(Your task):
Entries below include pictures. Output exactly the lines from the one with "Select the Highest Rated dropdown filter" down to the one with "The height and width of the screenshot is (186, 392).", both ends included, and leave the pictures out.

(Data supplied):
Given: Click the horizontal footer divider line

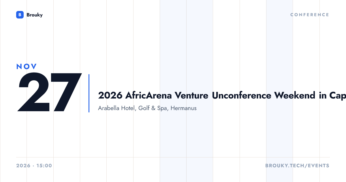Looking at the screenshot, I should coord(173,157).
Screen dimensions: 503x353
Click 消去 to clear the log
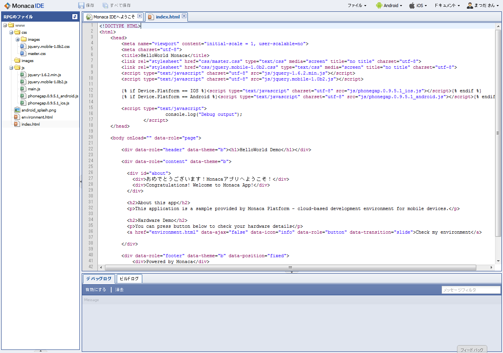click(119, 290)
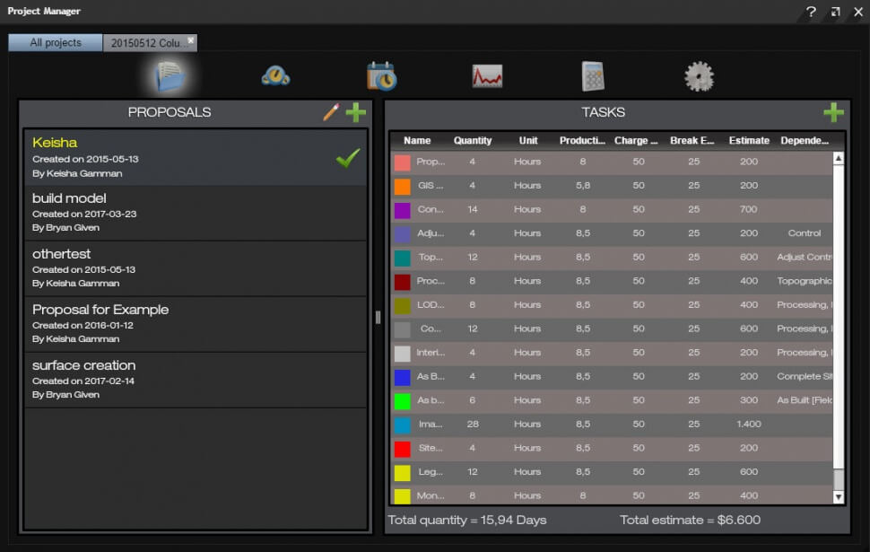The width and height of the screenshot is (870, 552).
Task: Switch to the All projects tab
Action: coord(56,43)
---
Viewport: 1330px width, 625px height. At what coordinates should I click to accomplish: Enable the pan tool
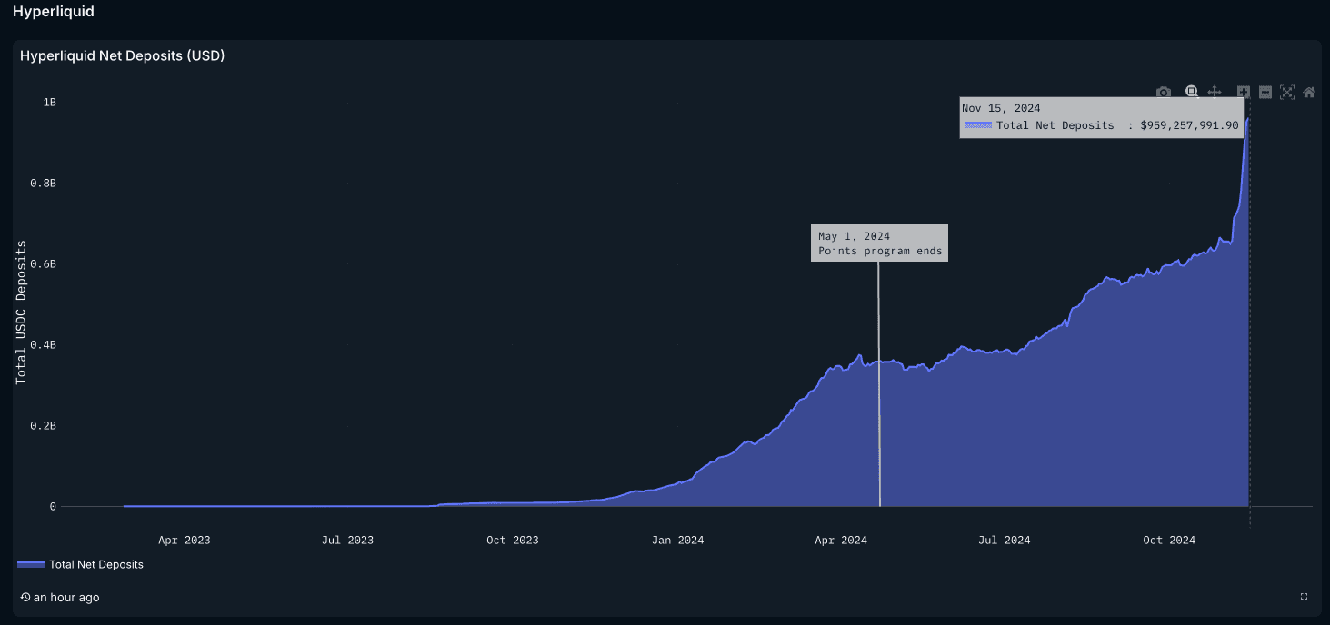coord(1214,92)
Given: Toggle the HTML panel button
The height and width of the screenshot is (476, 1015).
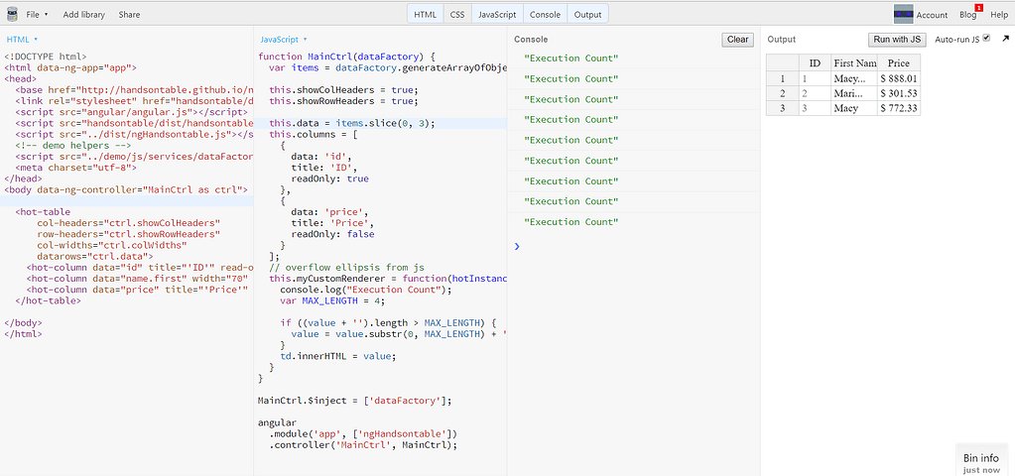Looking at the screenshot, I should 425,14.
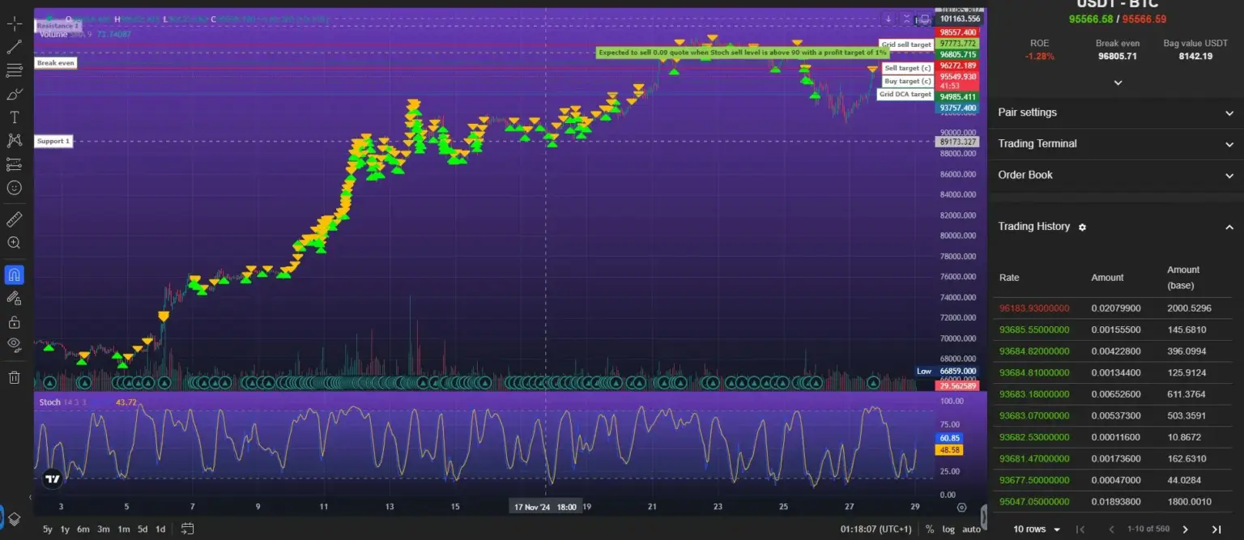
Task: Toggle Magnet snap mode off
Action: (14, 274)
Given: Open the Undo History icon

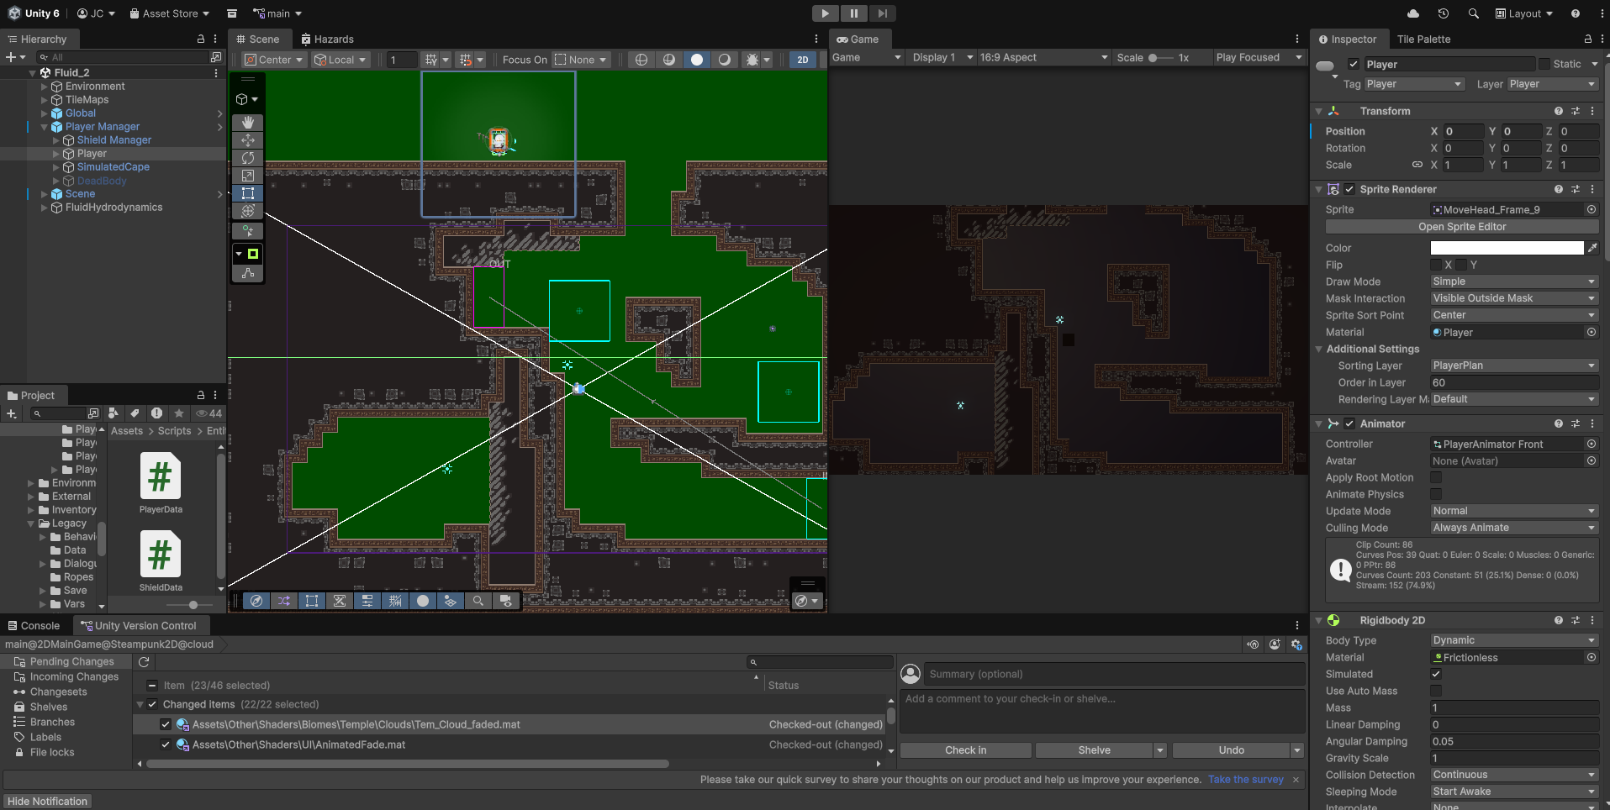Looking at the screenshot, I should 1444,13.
* * *
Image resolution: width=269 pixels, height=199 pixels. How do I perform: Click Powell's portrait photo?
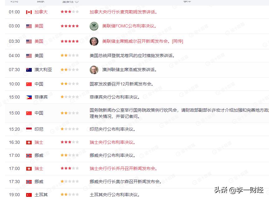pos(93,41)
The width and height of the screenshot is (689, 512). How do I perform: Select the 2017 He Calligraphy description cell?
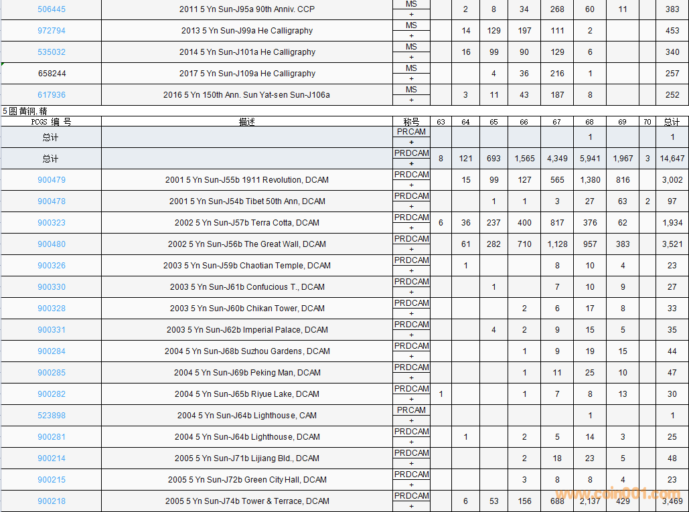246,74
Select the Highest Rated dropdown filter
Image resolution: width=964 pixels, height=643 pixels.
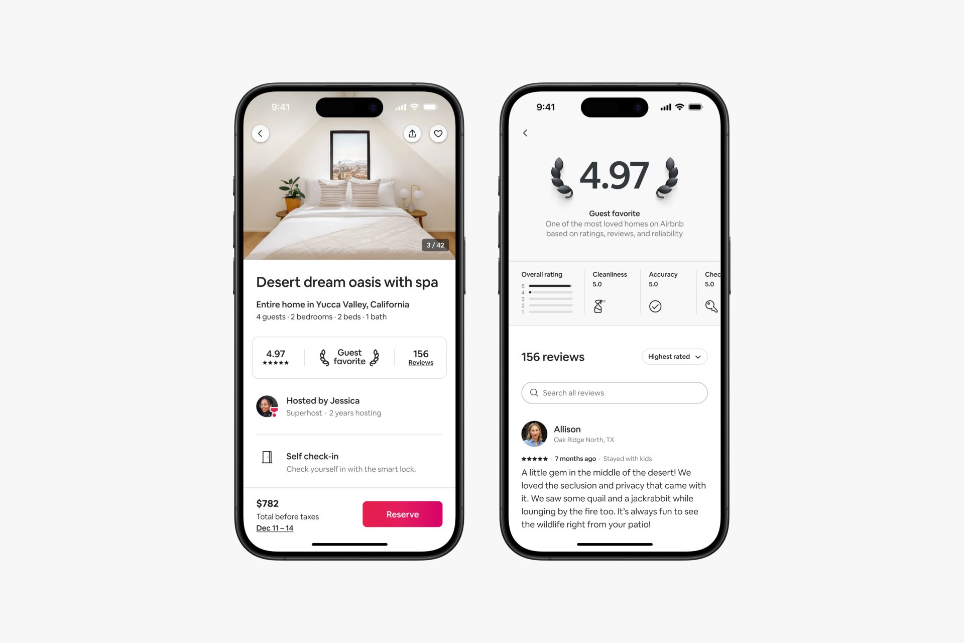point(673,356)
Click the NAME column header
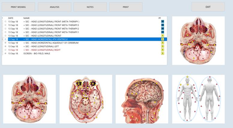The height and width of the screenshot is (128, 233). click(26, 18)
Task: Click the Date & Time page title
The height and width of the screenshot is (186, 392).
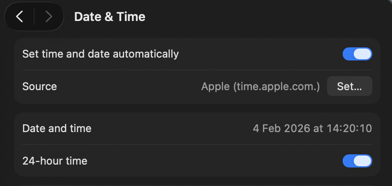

(Result for this exercise):
Select the Highest Rated dropdown filter
Image resolution: width=964 pixels, height=643 pixels.
point(673,356)
Click the NAME column header
The height and width of the screenshot is (128, 233). click(26, 18)
Task: Click the Date & Time page title
The height and width of the screenshot is (186, 392).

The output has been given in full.